======== LISTED RECORDS ========
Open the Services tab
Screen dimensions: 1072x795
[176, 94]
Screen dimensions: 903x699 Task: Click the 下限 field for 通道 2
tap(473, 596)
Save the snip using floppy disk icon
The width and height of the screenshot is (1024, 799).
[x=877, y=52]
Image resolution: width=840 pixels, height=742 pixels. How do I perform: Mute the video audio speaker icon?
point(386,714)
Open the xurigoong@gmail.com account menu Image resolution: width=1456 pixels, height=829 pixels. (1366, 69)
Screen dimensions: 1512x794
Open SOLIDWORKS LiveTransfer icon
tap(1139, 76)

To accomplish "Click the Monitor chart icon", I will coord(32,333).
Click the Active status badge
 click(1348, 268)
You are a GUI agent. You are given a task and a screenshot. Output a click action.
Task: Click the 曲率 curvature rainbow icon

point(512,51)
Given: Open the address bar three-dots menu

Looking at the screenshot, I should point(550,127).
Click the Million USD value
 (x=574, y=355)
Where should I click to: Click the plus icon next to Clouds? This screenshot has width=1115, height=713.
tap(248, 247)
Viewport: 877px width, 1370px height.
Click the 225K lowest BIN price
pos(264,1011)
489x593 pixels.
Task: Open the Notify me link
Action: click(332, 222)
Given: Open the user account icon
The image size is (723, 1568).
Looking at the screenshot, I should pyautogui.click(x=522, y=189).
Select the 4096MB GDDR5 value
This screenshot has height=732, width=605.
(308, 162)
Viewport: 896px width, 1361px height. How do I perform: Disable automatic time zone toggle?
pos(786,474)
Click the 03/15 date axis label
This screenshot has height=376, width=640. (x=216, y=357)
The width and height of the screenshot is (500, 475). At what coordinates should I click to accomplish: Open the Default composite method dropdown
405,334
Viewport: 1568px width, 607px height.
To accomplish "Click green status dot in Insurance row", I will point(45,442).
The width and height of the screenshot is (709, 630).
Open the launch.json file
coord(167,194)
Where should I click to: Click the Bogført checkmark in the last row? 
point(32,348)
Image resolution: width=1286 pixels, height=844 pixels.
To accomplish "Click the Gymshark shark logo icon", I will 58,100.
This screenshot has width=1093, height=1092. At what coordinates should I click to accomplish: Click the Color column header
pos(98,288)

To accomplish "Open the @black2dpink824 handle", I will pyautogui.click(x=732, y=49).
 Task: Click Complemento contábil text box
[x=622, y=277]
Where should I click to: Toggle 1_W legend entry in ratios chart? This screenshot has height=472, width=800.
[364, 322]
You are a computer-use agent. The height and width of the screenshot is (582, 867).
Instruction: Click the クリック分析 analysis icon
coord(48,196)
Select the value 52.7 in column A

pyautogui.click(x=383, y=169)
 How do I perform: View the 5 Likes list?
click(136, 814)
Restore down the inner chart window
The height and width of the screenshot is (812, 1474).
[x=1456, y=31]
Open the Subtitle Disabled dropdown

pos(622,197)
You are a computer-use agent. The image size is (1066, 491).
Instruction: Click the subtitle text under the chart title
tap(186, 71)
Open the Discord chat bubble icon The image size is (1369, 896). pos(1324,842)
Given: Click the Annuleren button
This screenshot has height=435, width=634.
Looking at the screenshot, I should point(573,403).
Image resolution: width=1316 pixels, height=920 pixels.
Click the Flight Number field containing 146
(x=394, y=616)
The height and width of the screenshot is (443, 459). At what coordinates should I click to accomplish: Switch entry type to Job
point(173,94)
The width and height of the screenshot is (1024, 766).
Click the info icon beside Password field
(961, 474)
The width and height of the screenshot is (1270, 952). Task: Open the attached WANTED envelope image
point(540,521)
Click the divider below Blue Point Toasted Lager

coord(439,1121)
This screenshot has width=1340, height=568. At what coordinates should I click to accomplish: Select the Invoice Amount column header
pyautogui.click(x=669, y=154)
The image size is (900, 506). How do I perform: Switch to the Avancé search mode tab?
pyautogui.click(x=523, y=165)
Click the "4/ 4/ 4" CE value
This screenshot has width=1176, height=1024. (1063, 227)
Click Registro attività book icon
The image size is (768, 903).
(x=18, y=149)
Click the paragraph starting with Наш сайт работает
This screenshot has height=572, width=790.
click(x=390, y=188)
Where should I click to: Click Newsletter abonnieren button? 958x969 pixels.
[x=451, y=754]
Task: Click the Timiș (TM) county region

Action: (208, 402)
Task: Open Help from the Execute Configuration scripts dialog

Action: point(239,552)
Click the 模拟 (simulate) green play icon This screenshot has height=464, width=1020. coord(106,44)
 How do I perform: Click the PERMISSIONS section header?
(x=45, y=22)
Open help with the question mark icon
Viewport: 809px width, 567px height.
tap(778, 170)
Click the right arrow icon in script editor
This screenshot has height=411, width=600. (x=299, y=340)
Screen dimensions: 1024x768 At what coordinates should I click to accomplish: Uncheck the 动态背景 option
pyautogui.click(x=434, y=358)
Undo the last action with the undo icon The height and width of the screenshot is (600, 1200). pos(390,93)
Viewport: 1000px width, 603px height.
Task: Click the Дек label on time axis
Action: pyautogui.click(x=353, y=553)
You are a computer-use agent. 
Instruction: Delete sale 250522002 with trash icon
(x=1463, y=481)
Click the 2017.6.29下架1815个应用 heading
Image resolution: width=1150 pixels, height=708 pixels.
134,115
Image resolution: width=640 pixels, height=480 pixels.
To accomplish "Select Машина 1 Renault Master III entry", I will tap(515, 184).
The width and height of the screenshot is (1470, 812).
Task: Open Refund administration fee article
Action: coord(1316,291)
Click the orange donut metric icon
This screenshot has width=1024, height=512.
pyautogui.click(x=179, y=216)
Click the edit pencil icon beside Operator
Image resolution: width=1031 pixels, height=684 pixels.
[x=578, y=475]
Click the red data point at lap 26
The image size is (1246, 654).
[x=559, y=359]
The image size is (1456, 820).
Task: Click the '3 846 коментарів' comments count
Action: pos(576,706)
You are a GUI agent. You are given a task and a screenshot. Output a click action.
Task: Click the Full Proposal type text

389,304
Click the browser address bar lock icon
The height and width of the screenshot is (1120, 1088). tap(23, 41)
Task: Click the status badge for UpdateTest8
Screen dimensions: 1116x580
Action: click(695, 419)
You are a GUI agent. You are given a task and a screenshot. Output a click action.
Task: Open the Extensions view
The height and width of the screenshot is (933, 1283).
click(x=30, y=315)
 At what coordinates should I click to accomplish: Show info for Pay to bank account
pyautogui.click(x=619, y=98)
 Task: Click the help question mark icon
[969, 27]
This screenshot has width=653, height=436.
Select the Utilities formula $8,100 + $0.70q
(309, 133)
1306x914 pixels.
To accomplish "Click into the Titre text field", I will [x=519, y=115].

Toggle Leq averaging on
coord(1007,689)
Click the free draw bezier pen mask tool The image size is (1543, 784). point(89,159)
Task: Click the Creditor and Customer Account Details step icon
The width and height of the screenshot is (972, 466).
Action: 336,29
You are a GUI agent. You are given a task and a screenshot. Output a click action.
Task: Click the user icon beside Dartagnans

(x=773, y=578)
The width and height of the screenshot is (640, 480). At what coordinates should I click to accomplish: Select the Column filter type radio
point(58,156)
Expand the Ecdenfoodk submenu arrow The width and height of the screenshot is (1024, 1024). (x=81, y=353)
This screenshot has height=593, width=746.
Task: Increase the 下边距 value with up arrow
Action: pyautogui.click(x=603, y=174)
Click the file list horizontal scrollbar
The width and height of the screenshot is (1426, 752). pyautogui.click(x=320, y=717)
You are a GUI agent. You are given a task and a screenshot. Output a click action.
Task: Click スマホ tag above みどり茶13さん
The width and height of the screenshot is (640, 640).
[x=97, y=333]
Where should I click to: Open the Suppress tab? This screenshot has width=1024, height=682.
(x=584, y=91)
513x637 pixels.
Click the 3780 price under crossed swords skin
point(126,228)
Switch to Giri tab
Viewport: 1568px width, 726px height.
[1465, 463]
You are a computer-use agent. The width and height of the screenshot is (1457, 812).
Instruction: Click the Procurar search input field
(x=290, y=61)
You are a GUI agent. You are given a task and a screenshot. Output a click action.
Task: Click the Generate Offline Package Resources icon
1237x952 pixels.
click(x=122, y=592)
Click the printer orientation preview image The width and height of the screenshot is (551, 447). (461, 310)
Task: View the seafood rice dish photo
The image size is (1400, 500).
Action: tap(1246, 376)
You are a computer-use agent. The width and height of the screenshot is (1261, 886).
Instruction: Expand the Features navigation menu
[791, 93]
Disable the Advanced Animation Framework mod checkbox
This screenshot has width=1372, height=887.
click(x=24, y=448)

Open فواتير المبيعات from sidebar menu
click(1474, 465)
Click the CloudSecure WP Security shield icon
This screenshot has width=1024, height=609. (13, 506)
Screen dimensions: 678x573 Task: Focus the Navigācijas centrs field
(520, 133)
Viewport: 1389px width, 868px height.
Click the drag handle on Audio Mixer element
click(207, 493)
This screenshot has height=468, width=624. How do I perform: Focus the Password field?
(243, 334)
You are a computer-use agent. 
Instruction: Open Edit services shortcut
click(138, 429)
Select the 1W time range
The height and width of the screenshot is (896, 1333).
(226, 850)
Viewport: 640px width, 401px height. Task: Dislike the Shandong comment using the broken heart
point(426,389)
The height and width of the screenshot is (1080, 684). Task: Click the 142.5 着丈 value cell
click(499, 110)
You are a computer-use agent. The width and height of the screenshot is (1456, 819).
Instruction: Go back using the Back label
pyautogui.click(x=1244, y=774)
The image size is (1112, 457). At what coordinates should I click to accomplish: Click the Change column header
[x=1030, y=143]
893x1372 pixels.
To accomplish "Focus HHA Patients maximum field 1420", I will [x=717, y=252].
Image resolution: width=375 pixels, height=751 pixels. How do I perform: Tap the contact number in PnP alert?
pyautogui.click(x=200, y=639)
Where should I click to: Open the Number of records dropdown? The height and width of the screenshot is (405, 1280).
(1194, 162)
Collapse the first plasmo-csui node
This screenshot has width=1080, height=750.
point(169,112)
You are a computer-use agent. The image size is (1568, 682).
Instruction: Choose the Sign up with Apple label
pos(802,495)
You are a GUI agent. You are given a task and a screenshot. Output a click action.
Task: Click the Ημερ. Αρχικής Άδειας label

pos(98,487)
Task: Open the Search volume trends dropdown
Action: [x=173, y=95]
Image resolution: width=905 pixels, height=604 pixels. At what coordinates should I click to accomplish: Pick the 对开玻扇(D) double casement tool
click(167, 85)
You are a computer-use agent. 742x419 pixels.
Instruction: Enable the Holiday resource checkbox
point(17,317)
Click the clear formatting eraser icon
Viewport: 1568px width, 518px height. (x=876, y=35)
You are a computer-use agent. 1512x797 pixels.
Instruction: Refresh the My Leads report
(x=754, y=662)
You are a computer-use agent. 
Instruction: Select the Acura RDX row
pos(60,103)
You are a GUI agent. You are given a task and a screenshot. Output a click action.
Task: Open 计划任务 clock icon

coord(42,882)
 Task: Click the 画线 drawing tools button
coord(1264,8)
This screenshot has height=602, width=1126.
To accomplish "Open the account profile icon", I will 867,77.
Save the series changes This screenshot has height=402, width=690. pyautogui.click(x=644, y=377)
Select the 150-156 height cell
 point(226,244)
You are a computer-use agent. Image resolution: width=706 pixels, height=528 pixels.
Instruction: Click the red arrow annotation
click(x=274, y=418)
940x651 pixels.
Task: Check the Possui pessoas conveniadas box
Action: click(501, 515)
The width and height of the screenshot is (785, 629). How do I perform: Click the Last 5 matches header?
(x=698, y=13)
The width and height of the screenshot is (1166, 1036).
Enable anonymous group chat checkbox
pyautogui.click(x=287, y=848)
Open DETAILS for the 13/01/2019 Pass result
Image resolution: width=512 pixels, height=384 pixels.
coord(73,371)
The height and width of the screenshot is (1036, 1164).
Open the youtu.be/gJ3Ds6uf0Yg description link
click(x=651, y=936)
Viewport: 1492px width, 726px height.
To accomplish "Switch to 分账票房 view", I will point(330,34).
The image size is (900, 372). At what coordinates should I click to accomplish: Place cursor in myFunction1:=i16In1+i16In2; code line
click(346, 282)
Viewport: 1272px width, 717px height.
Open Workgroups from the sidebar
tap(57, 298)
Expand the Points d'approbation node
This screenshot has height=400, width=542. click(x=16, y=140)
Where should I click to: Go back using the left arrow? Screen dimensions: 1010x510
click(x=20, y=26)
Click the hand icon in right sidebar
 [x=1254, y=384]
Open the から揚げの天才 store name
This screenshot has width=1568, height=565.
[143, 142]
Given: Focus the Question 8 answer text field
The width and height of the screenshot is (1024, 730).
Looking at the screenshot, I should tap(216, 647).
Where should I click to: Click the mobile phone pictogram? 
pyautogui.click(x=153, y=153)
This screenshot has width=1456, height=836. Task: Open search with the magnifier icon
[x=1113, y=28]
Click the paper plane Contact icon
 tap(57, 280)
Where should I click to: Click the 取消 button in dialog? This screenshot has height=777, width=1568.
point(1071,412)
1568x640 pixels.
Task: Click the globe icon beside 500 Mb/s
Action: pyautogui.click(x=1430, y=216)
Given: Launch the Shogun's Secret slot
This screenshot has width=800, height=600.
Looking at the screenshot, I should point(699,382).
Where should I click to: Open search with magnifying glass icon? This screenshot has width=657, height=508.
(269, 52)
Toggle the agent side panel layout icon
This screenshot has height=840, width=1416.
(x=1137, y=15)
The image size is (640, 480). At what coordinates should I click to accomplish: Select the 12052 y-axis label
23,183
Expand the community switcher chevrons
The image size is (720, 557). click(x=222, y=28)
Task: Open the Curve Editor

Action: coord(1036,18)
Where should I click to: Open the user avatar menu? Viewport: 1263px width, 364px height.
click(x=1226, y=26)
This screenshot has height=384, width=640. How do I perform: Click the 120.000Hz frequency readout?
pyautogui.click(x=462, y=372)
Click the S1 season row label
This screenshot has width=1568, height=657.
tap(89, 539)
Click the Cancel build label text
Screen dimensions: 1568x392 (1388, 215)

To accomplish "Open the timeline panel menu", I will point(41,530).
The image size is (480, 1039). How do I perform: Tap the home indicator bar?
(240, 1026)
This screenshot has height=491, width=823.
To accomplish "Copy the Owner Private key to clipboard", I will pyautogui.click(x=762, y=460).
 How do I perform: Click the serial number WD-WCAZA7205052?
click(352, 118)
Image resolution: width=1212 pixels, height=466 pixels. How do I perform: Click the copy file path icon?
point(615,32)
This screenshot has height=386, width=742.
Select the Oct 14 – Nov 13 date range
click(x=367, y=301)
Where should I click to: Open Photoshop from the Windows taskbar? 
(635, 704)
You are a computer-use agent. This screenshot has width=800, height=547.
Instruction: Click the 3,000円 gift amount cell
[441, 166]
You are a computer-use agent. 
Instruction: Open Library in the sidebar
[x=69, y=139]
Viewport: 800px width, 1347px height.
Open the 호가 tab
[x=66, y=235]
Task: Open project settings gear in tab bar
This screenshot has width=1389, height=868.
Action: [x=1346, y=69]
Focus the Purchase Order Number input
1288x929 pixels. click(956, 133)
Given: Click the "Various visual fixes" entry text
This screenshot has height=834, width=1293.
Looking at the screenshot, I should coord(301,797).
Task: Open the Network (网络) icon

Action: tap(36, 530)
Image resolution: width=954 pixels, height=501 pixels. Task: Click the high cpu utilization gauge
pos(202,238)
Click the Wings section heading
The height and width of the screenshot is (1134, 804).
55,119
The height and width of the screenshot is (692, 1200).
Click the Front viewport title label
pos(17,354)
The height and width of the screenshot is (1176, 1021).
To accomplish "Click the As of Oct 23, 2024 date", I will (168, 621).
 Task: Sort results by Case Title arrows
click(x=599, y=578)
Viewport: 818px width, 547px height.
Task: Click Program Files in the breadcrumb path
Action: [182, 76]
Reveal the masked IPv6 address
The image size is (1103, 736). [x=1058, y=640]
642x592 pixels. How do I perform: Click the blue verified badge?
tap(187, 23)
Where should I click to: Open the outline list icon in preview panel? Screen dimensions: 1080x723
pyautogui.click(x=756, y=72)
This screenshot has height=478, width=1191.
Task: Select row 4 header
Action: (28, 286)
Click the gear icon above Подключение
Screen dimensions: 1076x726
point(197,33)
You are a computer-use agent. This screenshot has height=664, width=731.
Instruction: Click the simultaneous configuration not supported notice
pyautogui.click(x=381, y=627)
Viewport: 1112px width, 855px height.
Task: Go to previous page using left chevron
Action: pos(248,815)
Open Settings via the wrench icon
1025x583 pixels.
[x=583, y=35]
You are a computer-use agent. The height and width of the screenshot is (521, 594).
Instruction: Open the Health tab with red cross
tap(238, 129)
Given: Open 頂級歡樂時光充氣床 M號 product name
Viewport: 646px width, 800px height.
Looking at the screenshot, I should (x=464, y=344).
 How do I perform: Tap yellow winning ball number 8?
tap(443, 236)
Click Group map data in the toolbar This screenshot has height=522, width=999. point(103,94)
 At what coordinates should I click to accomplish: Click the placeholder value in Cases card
========
# TO DO
Search the records for the word "heading" and copy out every line that holds it.

# FINAL ANSWER
Click the 2017.6.29下架1815个应用 heading
Click the Wings section heading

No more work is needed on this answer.